[Exercise] Please give every entry again, exactly as it reads.

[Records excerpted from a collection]
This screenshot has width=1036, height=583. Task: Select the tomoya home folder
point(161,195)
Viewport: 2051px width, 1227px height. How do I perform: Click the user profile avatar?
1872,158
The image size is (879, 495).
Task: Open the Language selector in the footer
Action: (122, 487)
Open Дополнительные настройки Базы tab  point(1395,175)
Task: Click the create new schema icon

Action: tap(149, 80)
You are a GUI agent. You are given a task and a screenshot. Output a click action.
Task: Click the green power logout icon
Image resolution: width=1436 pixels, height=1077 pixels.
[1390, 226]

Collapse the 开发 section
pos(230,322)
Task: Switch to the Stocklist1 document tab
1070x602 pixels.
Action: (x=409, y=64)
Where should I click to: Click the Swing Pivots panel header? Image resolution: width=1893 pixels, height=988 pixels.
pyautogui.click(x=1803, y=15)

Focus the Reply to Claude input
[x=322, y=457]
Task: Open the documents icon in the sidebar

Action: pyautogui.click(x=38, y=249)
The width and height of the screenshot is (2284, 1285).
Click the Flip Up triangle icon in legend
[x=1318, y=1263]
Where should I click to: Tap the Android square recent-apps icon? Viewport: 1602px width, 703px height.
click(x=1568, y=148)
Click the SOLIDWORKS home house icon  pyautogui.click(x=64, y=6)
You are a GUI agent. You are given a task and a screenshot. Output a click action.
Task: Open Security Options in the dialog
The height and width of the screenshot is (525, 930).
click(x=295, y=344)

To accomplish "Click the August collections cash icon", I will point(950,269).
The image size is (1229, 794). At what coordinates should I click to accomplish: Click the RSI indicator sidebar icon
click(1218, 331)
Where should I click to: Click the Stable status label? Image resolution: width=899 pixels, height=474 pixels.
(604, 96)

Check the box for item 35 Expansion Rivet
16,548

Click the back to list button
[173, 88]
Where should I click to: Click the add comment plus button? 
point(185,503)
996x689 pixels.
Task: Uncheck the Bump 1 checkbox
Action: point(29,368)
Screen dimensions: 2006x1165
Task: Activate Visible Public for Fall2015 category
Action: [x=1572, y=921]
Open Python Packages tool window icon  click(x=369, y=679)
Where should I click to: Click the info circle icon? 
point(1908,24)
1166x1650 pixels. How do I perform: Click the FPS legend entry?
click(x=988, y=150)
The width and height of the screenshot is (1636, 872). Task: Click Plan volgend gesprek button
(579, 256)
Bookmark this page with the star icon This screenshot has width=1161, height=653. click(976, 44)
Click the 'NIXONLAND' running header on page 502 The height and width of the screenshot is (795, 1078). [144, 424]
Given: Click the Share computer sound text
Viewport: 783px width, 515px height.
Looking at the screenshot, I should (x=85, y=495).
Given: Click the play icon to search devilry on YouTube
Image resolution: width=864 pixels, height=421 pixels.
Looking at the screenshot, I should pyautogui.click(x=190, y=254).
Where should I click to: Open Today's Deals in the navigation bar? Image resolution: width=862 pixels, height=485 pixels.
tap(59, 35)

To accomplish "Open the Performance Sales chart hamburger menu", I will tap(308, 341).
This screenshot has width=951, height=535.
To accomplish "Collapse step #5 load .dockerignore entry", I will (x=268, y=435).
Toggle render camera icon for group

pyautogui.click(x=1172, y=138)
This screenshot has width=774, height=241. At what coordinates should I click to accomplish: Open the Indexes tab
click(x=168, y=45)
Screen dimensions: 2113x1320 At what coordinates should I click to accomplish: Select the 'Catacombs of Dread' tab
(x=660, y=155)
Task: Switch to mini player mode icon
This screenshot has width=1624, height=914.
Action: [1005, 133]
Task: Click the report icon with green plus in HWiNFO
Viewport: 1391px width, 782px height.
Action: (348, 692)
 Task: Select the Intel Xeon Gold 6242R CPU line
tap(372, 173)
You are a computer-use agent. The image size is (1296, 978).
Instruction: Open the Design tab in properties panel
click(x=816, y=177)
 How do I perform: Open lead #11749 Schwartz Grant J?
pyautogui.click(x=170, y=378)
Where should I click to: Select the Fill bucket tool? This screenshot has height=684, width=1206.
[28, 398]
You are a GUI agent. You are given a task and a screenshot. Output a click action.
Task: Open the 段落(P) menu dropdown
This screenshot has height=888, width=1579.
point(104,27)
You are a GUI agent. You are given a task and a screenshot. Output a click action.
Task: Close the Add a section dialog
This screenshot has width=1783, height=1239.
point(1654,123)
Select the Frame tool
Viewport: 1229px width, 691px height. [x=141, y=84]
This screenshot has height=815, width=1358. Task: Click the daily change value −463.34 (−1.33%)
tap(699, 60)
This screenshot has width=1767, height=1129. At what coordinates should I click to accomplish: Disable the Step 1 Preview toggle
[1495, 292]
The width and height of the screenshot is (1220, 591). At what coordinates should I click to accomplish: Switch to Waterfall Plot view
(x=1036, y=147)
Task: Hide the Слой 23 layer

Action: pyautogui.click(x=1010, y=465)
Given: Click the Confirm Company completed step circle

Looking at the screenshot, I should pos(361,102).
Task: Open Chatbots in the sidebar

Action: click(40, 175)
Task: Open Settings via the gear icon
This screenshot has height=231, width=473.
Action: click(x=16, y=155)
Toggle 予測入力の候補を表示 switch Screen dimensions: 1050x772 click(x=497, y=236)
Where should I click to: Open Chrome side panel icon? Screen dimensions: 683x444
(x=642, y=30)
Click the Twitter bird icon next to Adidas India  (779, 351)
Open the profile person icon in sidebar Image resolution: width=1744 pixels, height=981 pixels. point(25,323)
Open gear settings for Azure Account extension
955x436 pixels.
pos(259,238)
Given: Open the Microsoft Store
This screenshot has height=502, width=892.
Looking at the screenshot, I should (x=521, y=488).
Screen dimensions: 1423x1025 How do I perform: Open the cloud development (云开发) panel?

[Output of the exercise]
This screenshot has width=1036, height=583. Task: Select the tomoya home folder
point(161,195)
Viewport: 2051px width, 1227px height. How do I perform: Click the user profile avatar?
1872,158
The image size is (879, 495).
Task: Open the Language selector in the footer
Action: (122, 487)
Open Дополнительные настройки Базы tab  point(1395,175)
Task: Click the create new schema icon

Action: tap(149, 80)
You are a GUI agent. You are given a task and a screenshot. Output a click action.
Task: Click the green power logout icon
Image resolution: width=1436 pixels, height=1077 pixels.
[1390, 226]

Collapse the 开发 section
pos(230,322)
Task: Switch to the Stocklist1 document tab
1070x602 pixels.
Action: (x=409, y=64)
Where should I click to: Click the Swing Pivots panel header? Image resolution: width=1893 pixels, height=988 pixels.
pyautogui.click(x=1803, y=15)

Focus the Reply to Claude input
[x=322, y=457]
Task: Open the documents icon in the sidebar

Action: pyautogui.click(x=38, y=249)
The width and height of the screenshot is (2284, 1285).
Click the Flip Up triangle icon in legend
[x=1318, y=1263]
Where should I click to: Tap the Android square recent-apps icon? Viewport: 1602px width, 703px height.
click(x=1568, y=148)
Click the SOLIDWORKS home house icon  pyautogui.click(x=64, y=6)
You are a GUI agent. You are given a task and a screenshot. Output a click action.
Task: Open Security Options in the dialog
The height and width of the screenshot is (525, 930).
click(x=295, y=344)

To accomplish "Click the August collections cash icon", I will point(950,269).
The image size is (1229, 794). At what coordinates should I click to accomplish: Click the RSI indicator sidebar icon
click(1218, 331)
Where should I click to: Click the Stable status label? Image resolution: width=899 pixels, height=474 pixels.
(604, 96)

Check the box for item 35 Expansion Rivet
16,548

Click the back to list button
[173, 88]
Where should I click to: Click the add comment plus button? 
point(185,503)
996x689 pixels.
Task: Uncheck the Bump 1 checkbox
Action: point(29,368)
Screen dimensions: 2006x1165
Task: Activate Visible Public for Fall2015 category
Action: [x=1572, y=921]
Open Python Packages tool window icon  click(x=369, y=679)
Where should I click to: Click the info circle icon? 
point(1908,24)
1166x1650 pixels. How do I perform: Click the FPS legend entry?
click(x=988, y=150)
The width and height of the screenshot is (1636, 872). Task: Click Plan volgend gesprek button
(579, 256)
Bookmark this page with the star icon This screenshot has width=1161, height=653. click(976, 44)
Click the 'NIXONLAND' running header on page 502 The height and width of the screenshot is (795, 1078). [144, 424]
Given: Click the Share computer sound text
Viewport: 783px width, 515px height.
Looking at the screenshot, I should (x=85, y=495).
Given: Click the play icon to search devilry on YouTube
Image resolution: width=864 pixels, height=421 pixels.
Looking at the screenshot, I should pyautogui.click(x=190, y=254).
Where should I click to: Open Today's Deals in the navigation bar? Image resolution: width=862 pixels, height=485 pixels.
tap(59, 35)

To accomplish "Open the Performance Sales chart hamburger menu", I will tap(308, 341).
This screenshot has width=951, height=535.
To accomplish "Collapse step #5 load .dockerignore entry", I will (x=268, y=435).
Toggle render camera icon for group

pyautogui.click(x=1172, y=138)
This screenshot has width=774, height=241. At what coordinates should I click to accomplish: Open the Indexes tab
click(x=168, y=45)
Screen dimensions: 2113x1320 At what coordinates should I click to accomplish: Select the 'Catacombs of Dread' tab
(x=660, y=155)
Task: Switch to mini player mode icon
This screenshot has width=1624, height=914.
Action: [1005, 133]
Task: Click the report icon with green plus in HWiNFO
Viewport: 1391px width, 782px height.
Action: (348, 692)
 Task: Select the Intel Xeon Gold 6242R CPU line
tap(372, 173)
You are a computer-use agent. The image size is (1296, 978).
Instruction: Open the Design tab in properties panel
click(x=816, y=177)
 How do I perform: Open lead #11749 Schwartz Grant J?
pyautogui.click(x=170, y=378)
Where should I click to: Select the Fill bucket tool? This screenshot has height=684, width=1206.
[28, 398]
You are a GUI agent. You are given a task and a screenshot. Output a click action.
Task: Open the 段落(P) menu dropdown
This screenshot has height=888, width=1579.
point(104,27)
You are a GUI agent. You are given a task and a screenshot. Output a click action.
Task: Close the Add a section dialog
This screenshot has width=1783, height=1239.
point(1654,123)
Select the Frame tool
Viewport: 1229px width, 691px height. [x=141, y=84]
This screenshot has height=815, width=1358. Task: Click the daily change value −463.34 (−1.33%)
tap(699, 60)
This screenshot has width=1767, height=1129. At what coordinates should I click to accomplish: Disable the Step 1 Preview toggle
[1495, 292]
The width and height of the screenshot is (1220, 591). At what coordinates should I click to accomplish: Switch to Waterfall Plot view
(x=1036, y=147)
Task: Hide the Слой 23 layer

Action: pyautogui.click(x=1010, y=465)
Given: Click the Confirm Company completed step circle

Looking at the screenshot, I should pos(361,102).
Task: Open Chatbots in the sidebar

Action: click(40, 175)
Task: Open Settings via the gear icon
This screenshot has height=231, width=473.
Action: click(x=16, y=155)
Toggle 予測入力の候補を表示 switch Screen dimensions: 1050x772 click(x=497, y=236)
Where should I click to: Open Chrome side panel icon? Screen dimensions: 683x444
(x=642, y=30)
Click the Twitter bird icon next to Adidas India  (779, 351)
Open the profile person icon in sidebar Image resolution: width=1744 pixels, height=981 pixels. point(25,323)
Open gear settings for Azure Account extension
955x436 pixels.
pos(259,238)
Given: Open the Microsoft Store
This screenshot has height=502, width=892.
Looking at the screenshot, I should (x=521, y=488).
Screen dimensions: 1423x1025 How do I perform: Open the cloud development (云开发) panel?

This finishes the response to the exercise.